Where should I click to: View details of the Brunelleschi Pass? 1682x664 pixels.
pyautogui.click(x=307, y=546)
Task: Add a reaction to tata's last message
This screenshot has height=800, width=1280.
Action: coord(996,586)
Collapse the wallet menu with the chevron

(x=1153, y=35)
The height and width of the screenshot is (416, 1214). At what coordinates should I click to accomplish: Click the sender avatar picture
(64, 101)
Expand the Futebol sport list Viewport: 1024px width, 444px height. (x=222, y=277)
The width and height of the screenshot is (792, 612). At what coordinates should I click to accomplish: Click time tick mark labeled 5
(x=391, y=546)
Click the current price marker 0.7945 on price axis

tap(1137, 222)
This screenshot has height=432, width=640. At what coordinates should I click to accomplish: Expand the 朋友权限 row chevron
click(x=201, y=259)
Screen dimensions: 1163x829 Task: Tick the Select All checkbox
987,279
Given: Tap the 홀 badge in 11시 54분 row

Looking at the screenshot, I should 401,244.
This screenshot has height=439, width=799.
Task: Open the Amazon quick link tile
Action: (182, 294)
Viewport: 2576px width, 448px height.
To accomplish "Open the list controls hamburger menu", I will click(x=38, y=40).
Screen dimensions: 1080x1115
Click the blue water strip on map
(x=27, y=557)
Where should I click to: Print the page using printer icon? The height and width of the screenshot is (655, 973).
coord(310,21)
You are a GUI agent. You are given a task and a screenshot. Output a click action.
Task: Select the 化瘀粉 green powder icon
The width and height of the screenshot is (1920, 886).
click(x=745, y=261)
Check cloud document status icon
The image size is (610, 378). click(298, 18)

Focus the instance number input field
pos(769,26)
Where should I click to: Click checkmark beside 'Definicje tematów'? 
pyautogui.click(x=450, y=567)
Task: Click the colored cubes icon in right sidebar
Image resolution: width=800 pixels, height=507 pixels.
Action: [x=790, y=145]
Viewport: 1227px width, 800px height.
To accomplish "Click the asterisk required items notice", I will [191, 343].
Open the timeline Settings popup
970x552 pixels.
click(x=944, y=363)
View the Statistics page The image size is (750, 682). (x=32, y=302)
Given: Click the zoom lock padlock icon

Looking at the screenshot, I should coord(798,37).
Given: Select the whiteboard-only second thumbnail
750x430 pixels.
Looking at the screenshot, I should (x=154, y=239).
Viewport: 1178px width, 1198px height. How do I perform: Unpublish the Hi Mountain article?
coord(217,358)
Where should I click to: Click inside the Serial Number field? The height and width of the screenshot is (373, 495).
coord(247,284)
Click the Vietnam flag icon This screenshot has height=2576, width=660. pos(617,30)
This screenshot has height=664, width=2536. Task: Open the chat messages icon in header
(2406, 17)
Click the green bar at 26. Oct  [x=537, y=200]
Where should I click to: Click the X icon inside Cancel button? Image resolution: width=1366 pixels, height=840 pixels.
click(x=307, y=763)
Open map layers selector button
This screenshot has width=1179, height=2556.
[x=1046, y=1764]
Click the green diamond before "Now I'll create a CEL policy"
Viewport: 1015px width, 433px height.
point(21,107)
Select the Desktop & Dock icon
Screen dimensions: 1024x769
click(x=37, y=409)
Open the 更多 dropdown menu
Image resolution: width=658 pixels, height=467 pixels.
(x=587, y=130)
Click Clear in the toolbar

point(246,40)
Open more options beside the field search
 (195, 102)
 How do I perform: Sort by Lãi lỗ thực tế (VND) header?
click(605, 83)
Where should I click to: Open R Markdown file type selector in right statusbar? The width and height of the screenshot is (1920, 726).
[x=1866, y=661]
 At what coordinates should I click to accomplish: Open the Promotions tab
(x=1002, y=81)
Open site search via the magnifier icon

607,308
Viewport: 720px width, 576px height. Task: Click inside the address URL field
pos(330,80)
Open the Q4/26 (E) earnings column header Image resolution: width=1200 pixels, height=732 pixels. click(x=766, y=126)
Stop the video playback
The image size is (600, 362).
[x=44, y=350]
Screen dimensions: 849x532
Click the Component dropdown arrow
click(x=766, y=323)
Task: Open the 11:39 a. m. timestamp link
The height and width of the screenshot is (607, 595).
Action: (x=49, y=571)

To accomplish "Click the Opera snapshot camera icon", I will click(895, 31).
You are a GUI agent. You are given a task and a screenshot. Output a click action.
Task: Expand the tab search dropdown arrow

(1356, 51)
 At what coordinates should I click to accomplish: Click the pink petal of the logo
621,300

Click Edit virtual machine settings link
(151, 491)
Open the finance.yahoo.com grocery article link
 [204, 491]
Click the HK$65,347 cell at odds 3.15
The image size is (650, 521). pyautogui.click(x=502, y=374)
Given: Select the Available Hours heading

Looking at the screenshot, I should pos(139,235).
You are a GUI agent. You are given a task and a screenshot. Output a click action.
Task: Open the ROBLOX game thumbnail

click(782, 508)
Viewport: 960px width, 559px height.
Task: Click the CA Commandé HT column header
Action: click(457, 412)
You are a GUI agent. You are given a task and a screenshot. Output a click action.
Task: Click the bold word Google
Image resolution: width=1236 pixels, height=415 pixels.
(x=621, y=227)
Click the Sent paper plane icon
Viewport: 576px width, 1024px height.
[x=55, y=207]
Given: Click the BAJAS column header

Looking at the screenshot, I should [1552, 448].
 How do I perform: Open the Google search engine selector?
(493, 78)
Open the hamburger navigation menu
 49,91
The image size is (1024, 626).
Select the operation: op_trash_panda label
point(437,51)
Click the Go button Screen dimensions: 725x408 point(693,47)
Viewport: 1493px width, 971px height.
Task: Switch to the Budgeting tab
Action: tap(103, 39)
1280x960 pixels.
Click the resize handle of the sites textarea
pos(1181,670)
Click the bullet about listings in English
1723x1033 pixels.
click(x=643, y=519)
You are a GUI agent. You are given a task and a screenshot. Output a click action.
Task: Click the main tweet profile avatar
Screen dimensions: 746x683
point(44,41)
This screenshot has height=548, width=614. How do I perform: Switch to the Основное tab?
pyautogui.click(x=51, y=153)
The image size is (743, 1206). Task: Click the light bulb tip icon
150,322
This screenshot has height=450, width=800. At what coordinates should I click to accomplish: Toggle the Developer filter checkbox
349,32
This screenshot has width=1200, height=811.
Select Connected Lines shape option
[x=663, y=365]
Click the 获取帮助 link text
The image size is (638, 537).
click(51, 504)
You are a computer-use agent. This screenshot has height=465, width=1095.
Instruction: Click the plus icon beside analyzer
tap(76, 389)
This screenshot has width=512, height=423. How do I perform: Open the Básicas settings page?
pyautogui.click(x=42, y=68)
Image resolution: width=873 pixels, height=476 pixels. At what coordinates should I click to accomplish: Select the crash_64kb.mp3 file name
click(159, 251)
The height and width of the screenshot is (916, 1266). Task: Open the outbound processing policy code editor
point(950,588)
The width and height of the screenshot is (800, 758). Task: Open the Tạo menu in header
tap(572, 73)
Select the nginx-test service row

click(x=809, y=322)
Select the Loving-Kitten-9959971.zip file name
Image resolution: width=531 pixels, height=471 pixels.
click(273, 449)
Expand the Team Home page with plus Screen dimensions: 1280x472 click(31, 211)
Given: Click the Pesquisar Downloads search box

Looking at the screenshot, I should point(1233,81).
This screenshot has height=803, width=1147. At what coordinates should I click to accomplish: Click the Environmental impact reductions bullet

---

*ACTION ITEM*:
An exact copy of the data, with every line intact, is the required answer.

*SOLUTION*:
Where should I click to: View details of the Brunelleschi Pass? 1682x664 pixels.
pyautogui.click(x=307, y=546)
Task: Add a reaction to tata's last message
This screenshot has height=800, width=1280.
Action: coord(996,586)
Collapse the wallet menu with the chevron

(x=1153, y=35)
The height and width of the screenshot is (416, 1214). At what coordinates should I click to accomplish: Click the sender avatar picture
(64, 101)
Expand the Futebol sport list Viewport: 1024px width, 444px height. (x=222, y=277)
The width and height of the screenshot is (792, 612). At what coordinates should I click to accomplish: Click time tick mark labeled 5
(x=391, y=546)
Click the current price marker 0.7945 on price axis

tap(1137, 222)
This screenshot has height=432, width=640. At what coordinates should I click to accomplish: Expand the 朋友权限 row chevron
click(x=201, y=259)
Screen dimensions: 1163x829 Task: Tick the Select All checkbox
987,279
Given: Tap the 홀 badge in 11시 54분 row

Looking at the screenshot, I should 401,244.
This screenshot has height=439, width=799.
Task: Open the Amazon quick link tile
Action: (182, 294)
Viewport: 2576px width, 448px height.
To accomplish "Open the list controls hamburger menu", I will click(x=38, y=40).
Screen dimensions: 1080x1115
Click the blue water strip on map
(x=27, y=557)
Where should I click to: Print the page using printer icon? The height and width of the screenshot is (655, 973).
coord(310,21)
You are a GUI agent. You are given a task and a screenshot. Output a click action.
Task: Select the 化瘀粉 green powder icon
The width and height of the screenshot is (1920, 886).
click(x=745, y=261)
Check cloud document status icon
The image size is (610, 378). click(298, 18)

Focus the instance number input field
pos(769,26)
Where should I click to: Click checkmark beside 'Definicje tematów'? 
pyautogui.click(x=450, y=567)
Task: Click the colored cubes icon in right sidebar
Image resolution: width=800 pixels, height=507 pixels.
Action: [x=790, y=145]
Viewport: 1227px width, 800px height.
To accomplish "Click the asterisk required items notice", I will [191, 343].
Open the timeline Settings popup
970x552 pixels.
click(x=944, y=363)
View the Statistics page The image size is (750, 682). (x=32, y=302)
Given: Click the zoom lock padlock icon

Looking at the screenshot, I should coord(798,37).
Given: Select the whiteboard-only second thumbnail
750x430 pixels.
Looking at the screenshot, I should (x=154, y=239).
Viewport: 1178px width, 1198px height. How do I perform: Unpublish the Hi Mountain article?
coord(217,358)
Where should I click to: Click inside the Serial Number field? The height and width of the screenshot is (373, 495).
coord(247,284)
Click the Vietnam flag icon This screenshot has height=2576, width=660. pos(617,30)
This screenshot has height=664, width=2536. Task: Open the chat messages icon in header
(2406, 17)
Click the green bar at 26. Oct  [x=537, y=200]
Where should I click to: Click the X icon inside Cancel button? Image resolution: width=1366 pixels, height=840 pixels.
click(x=307, y=763)
Open map layers selector button
This screenshot has width=1179, height=2556.
[x=1046, y=1764]
Click the green diamond before "Now I'll create a CEL policy"
Viewport: 1015px width, 433px height.
point(21,107)
Select the Desktop & Dock icon
Screen dimensions: 1024x769
click(x=37, y=409)
Open the 更多 dropdown menu
Image resolution: width=658 pixels, height=467 pixels.
(x=587, y=130)
Click Clear in the toolbar

point(246,40)
Open more options beside the field search
 (195, 102)
 How do I perform: Sort by Lãi lỗ thực tế (VND) header?
click(605, 83)
Where should I click to: Open R Markdown file type selector in right statusbar? The width and height of the screenshot is (1920, 726).
[x=1866, y=661]
 At what coordinates should I click to accomplish: Open the Promotions tab
(x=1002, y=81)
Open site search via the magnifier icon

607,308
Viewport: 720px width, 576px height. Task: Click inside the address URL field
pos(330,80)
Open the Q4/26 (E) earnings column header Image resolution: width=1200 pixels, height=732 pixels. click(x=766, y=126)
Stop the video playback
The image size is (600, 362).
[x=44, y=350]
Screen dimensions: 849x532
Click the Component dropdown arrow
click(x=766, y=323)
Task: Open the 11:39 a. m. timestamp link
The height and width of the screenshot is (607, 595).
Action: (x=49, y=571)

To accomplish "Click the Opera snapshot camera icon", I will click(895, 31).
You are a GUI agent. You are given a task and a screenshot. Output a click action.
Task: Expand the tab search dropdown arrow

(1356, 51)
 At what coordinates should I click to accomplish: Click the pink petal of the logo
621,300

Click Edit virtual machine settings link
(151, 491)
Open the finance.yahoo.com grocery article link
 [204, 491]
Click the HK$65,347 cell at odds 3.15
The image size is (650, 521). pyautogui.click(x=502, y=374)
Given: Select the Available Hours heading

Looking at the screenshot, I should pos(139,235).
You are a GUI agent. You are given a task and a screenshot. Output a click action.
Task: Open the ROBLOX game thumbnail

click(782, 508)
Viewport: 960px width, 559px height.
Task: Click the CA Commandé HT column header
Action: click(457, 412)
You are a GUI agent. You are given a task and a screenshot. Output a click action.
Task: Click the bold word Google
Image resolution: width=1236 pixels, height=415 pixels.
(x=621, y=227)
Click the Sent paper plane icon
Viewport: 576px width, 1024px height.
[x=55, y=207]
Given: Click the BAJAS column header

Looking at the screenshot, I should [1552, 448].
 How do I perform: Open the Google search engine selector?
(493, 78)
Open the hamburger navigation menu
 49,91
The image size is (1024, 626).
Select the operation: op_trash_panda label
point(437,51)
Click the Go button Screen dimensions: 725x408 point(693,47)
Viewport: 1493px width, 971px height.
Task: Switch to the Budgeting tab
Action: tap(103, 39)
1280x960 pixels.
Click the resize handle of the sites textarea
pos(1181,670)
Click the bullet about listings in English
1723x1033 pixels.
click(x=643, y=519)
You are a GUI agent. You are given a task and a screenshot. Output a click action.
Task: Click the main tweet profile avatar
Screen dimensions: 746x683
point(44,41)
This screenshot has height=548, width=614. How do I perform: Switch to the Основное tab?
pyautogui.click(x=51, y=153)
The image size is (743, 1206). Task: Click the light bulb tip icon
150,322
This screenshot has height=450, width=800. At what coordinates should I click to accomplish: Toggle the Developer filter checkbox
349,32
This screenshot has width=1200, height=811.
Select Connected Lines shape option
[x=663, y=365]
Click the 获取帮助 link text
The image size is (638, 537).
click(51, 504)
You are a computer-use agent. This screenshot has height=465, width=1095.
Instruction: Click the plus icon beside analyzer
tap(76, 389)
This screenshot has width=512, height=423. How do I perform: Open the Básicas settings page?
pyautogui.click(x=42, y=68)
Image resolution: width=873 pixels, height=476 pixels. At what coordinates should I click to accomplish: Select the crash_64kb.mp3 file name
click(159, 251)
The height and width of the screenshot is (916, 1266). Task: Open the outbound processing policy code editor
point(950,588)
The width and height of the screenshot is (800, 758). Task: Open the Tạo menu in header
tap(572, 73)
Select the nginx-test service row

click(x=809, y=322)
Select the Loving-Kitten-9959971.zip file name
Image resolution: width=531 pixels, height=471 pixels.
click(273, 449)
Expand the Team Home page with plus Screen dimensions: 1280x472 click(31, 211)
Given: Click the Pesquisar Downloads search box

Looking at the screenshot, I should point(1233,81).
This screenshot has height=803, width=1147. At what coordinates should I click to accomplish: Click the Environmental impact reductions bullet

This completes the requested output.